- Chinese customs officials have confiscated 444 kilograms (980 pounds) of totoaba swim bladders, estimated to be worth about $26 million.
- The ongoing Chinese investigation also led to the arrest of 16 people known to be part of a major totoaba trafficking syndicate.
- The illegal totoaba fishery has spelled doom not just for the totoabas themselves, but also for the vaquita, the world’s smallest and rarest porpoise, also found only in the Gulf of California.
Chinese customs officials have confiscated 444 kilograms (980 pounds) of swim bladders harvested from totoaba, a critically endangered fish, estimated to be worth about $26 million.
The totoaba (Totoaba macdonaldi) is a large marine fish that lives only in the Gulf of California, Mexico. Its dried swim bladders, also called maws, have been dubbed “aquatic cocaine” because of the high prices they fetch in mainland China and Hong Kong, with large maws reportedly earning up to $47,000 in local black markets, according to the investigative NGO Elephant Action League (EAL).

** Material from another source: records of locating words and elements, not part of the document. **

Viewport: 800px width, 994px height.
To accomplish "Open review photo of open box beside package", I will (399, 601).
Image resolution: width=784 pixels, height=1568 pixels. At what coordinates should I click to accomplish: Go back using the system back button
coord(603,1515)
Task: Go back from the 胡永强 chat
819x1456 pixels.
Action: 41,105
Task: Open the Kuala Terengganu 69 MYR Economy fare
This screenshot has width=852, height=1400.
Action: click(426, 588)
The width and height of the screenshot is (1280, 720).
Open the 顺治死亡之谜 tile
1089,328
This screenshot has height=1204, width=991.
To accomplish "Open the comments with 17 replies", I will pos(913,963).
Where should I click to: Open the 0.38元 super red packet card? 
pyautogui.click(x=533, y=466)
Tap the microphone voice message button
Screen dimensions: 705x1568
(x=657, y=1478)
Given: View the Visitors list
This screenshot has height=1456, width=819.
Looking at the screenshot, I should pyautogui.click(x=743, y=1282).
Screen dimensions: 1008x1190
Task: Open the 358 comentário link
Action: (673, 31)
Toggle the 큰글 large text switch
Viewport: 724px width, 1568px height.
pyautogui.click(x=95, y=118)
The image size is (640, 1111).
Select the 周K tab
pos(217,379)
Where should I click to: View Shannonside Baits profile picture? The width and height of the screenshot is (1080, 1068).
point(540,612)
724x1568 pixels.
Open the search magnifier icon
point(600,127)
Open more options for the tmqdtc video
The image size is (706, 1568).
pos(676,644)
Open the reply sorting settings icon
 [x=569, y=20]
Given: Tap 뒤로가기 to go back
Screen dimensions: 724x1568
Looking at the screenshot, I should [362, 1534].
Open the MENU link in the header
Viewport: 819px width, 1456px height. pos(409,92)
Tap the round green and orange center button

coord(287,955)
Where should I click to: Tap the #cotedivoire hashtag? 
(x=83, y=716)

Apart from the seizures, the latest Chinese undercover operation, named “SY608,” which involved several raids carried out across cities in Guangdong and Guangxi, also led to the arrest of 16 people. These individuals are part of one of the main totoaba trafficking syndicates, according to conservation group WildAid.
“Though the investigation is still ongoing, preliminary results show the syndicate would purchase the totoaba swim bladders in Mexico then transport them through multiple transit points using suitcases before entering [China] to be sold illegally,” WildAid said in the statement.
Mexico banned totoaba fishery in 1975 after totoaba catches declined drastically. But illegal fishing continues because of the high demand for totoaba swim bladders in China, where it is incorrectly believed to treat fertility and circulatory problems. In April this year, Mexican authorities arrested two Chinese nationals who were attempting to smuggle hundreds of dried totoaba swim bladders in suitcases.
The illegal totoaba market has spelled doom for the vaquita (Phocoena sinus), the world’s smallest and rarest porpoise, also found only in the Gulf of California. The vaquita gets entangled in gillnets meant for totoabas, which has led to its population collapsing to only 12 individuals.
“For many years China was not aware of the illegal trade in totoaba bladders,” WildAid CEO Peter Knights said in the statement. “But when alerted, they stopped open trade and now they are taking down smuggling rings. Let’s hope their decisive action can help the remaining vaquita porpoises that are literally on the brink of extinction.”